Continued Agile Evolution in Product Development
One of the great opportunities that came with our recent investment from OpenView Ventures, is the support that OpenView provides to their portfolio companies. A couple of weeks ago we were privileged to have Jeff Sutherland (his website) spend a couple of days in our office looking at our Agile processes for improvement opportunities.
Jeff is credited with inventing the Agile software development framework known as Scrum. Scrum is not a complex acronym like many terms in software but actually comes from a Rugby formation that requires team self organization due to the chaotic nature of play. Balihoo has employed Agile techniques for almost 3 years based on the Scrum framework. Agile and Scrum are centered on simple concepts but as any designer will tell you simplicity is not always easy. As a team we went through dozens of iterations to refine, improve or even change based on current internal or external conditions.
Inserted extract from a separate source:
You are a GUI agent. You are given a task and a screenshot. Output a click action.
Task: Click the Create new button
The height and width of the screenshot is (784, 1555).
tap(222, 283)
However when you are making changes sub-optimal habits can sometimes creep in, creating derivations that add potentially needless complexity. For example, a couple of months ago I walked readers on this blog through our sprint capacity and estimation process. Yes it worked very well, however it wasn’t exactly simple. Having Jeff in the office offered us an opportunity to ground ourselves and do some resetting to reducing some of our current process pain points, increase throughput, decreasing team stress and simply to re-energize the team.
Some our our identified impediments:
- We had increasing levels of churn and change during out sprints due to quality issues and high priority small business needs, which created disruption to the current sprint in terms of planned work and team focus
- Estimation in ideal days was becoming further and further from actual duration, and did not offer us an effective way of measuring increases in team velocity even though it was obvious that the team was getting more efficient
- Slippage in the definition of ‘done’ allowing story points to burn down based on completion of development and not based on well defined and testable AT’s (acceptance tests)
- Increasing number of stakeholders with product requests, often pre-scheduled into upcoming sprints making it difficult to have one single source of truth on business priorities
Here are some of the changes we have made in the past 2 weeks:
- Implemented software (Jira + Greenhopper) to help manage our product pipeline, execution and release process and create one single source of the truth (note: this process of reviewing software options actually started about a month earlier, and just happened to coincide nicely with the other changes)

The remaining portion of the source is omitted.